At the end of the year, I like to think about what I’ve learned. After all, I am a student by profession – I chose to go to college, and this is what I do. I am expected to learn, and I like to consider what I’ve come away with each year.
When I think of the year academically, I am forced to think of Arabic. A third of my classes were in Arabic. That’s a lot. Surely I have learned a ton, but more and more I am reminded about how far I’ll have to go before I can call myself fluent in such an impossibly different language. Still, the small skyscraper of flashcards on my desk reminds me that I’ve committed a lot to that class.
What else? I’ve taken my fair share of what Carleton might call writing-intensives, mainly in the Political Science department. The amount of information I actually learned in the two political science classes I took is questionable – I like to think of the classes as ways to change my outlook on the state of affairs in the world in general. Political philosophy did this in theory, and comparative political regimes applied it to reality to some extent.

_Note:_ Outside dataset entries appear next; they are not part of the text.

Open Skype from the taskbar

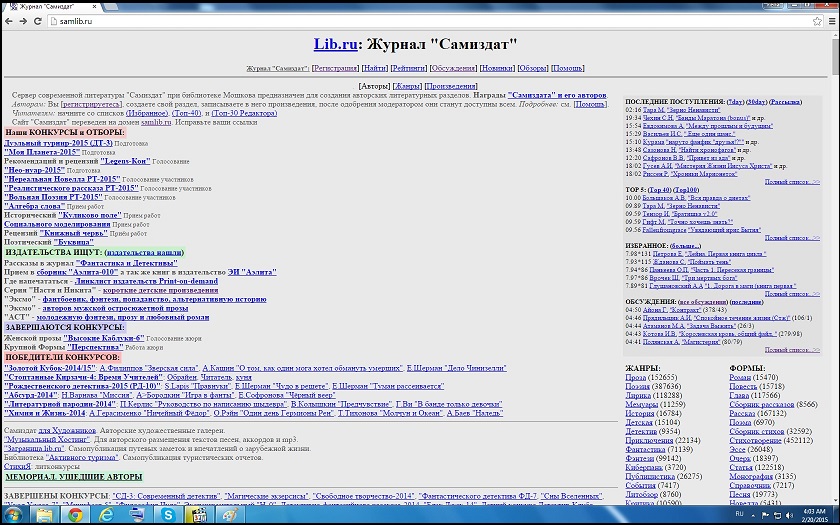pos(169,514)
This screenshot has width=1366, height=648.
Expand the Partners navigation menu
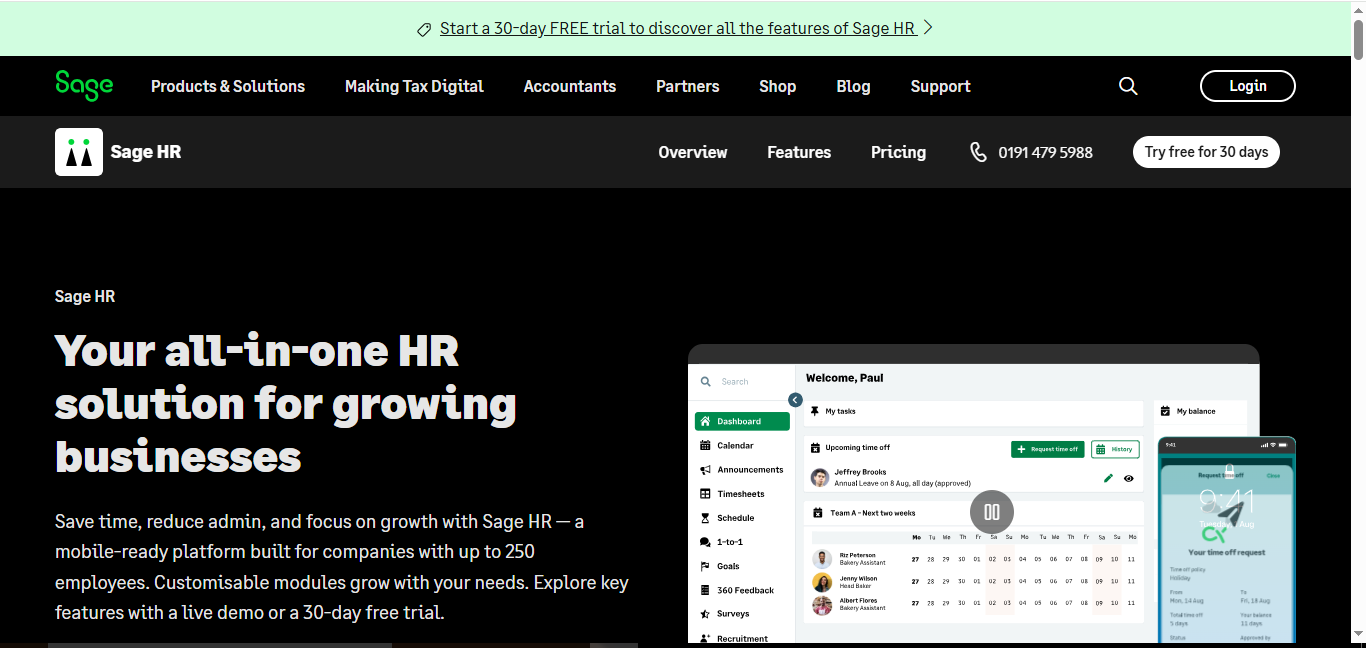(687, 86)
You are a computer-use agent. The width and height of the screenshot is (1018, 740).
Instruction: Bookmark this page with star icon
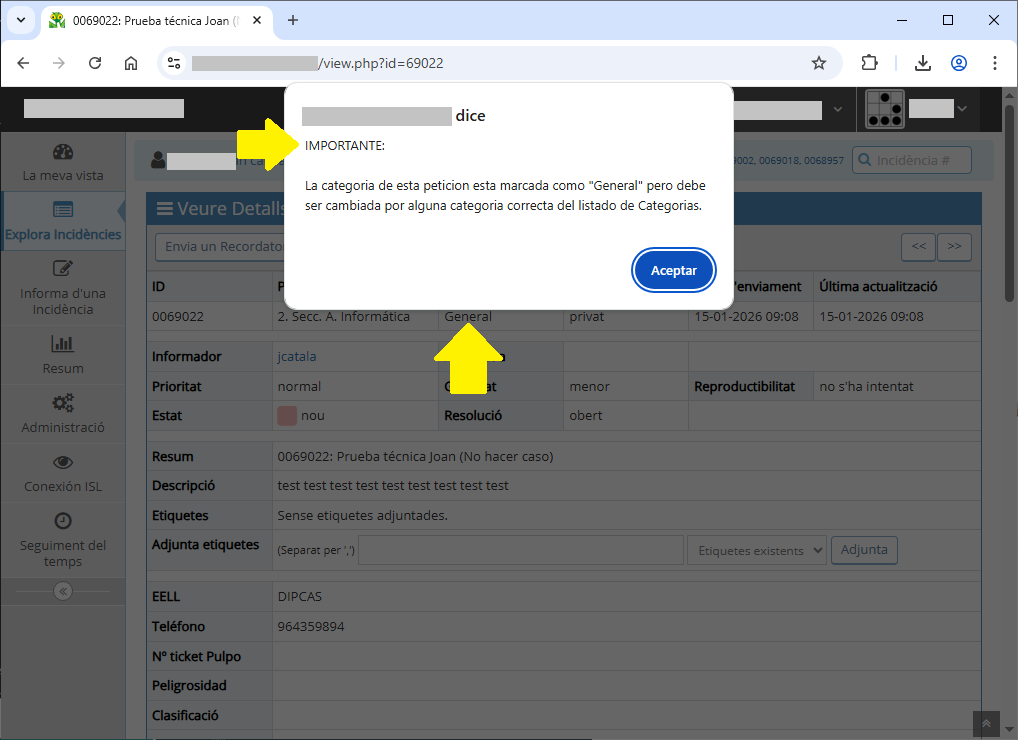pyautogui.click(x=819, y=63)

Besides that, I’ve had a smattering of economics, psychology, and statistics – all related subjects that require a student to tune his brain to look through a different lens. In true liberal arts fashion, these classes have allowed my mind to understand the different but necessarily related ways in which different disciplines explain human interaction.
At the very end of the year – or, for that matter, six months from now – I am most likely not going to remember where deadweight loss can be found on a graph, what exactly is included in the theory of multiple intelligences, or how to calculate a test statistic. Introductory classes, I am convinced, are not for gleaning information. They are for learning and evaluating paradigms of thinking. Students are left with the decision: does this train of thought make sense to me? Do I think it matters? Am I good at it?
This, all else equal, is how majors and, eventually, careers, are chosen. It’s hard to think about what classes to take without considering how they might matter – how they might eventually help in some way with what we call Real Life.
But I’m not writing to encourage this. In fact, I’m saying that it happens too often.
When I ask myself when it is that I learn and grow as a human being, I find myself thinking not of times when I carefully measured results and possible outcomes, but of times when I took a risk or did something out of character. The most satisfying moments come when I turn off my brain’s executive functioning and let my mind do what it knows is right. These are the times that I learn, because these are the times that I step outside of my comfort zone and really think, rather than drilling myself with memorization and formulaic “learning.”
Training myself out of being someone who feels as though he has to have his life planned out has been – and is – difficult. But building the confidence to attack what I do not knowing what may come of it – that’s what will get me where I want to go, and I am more than willing to try.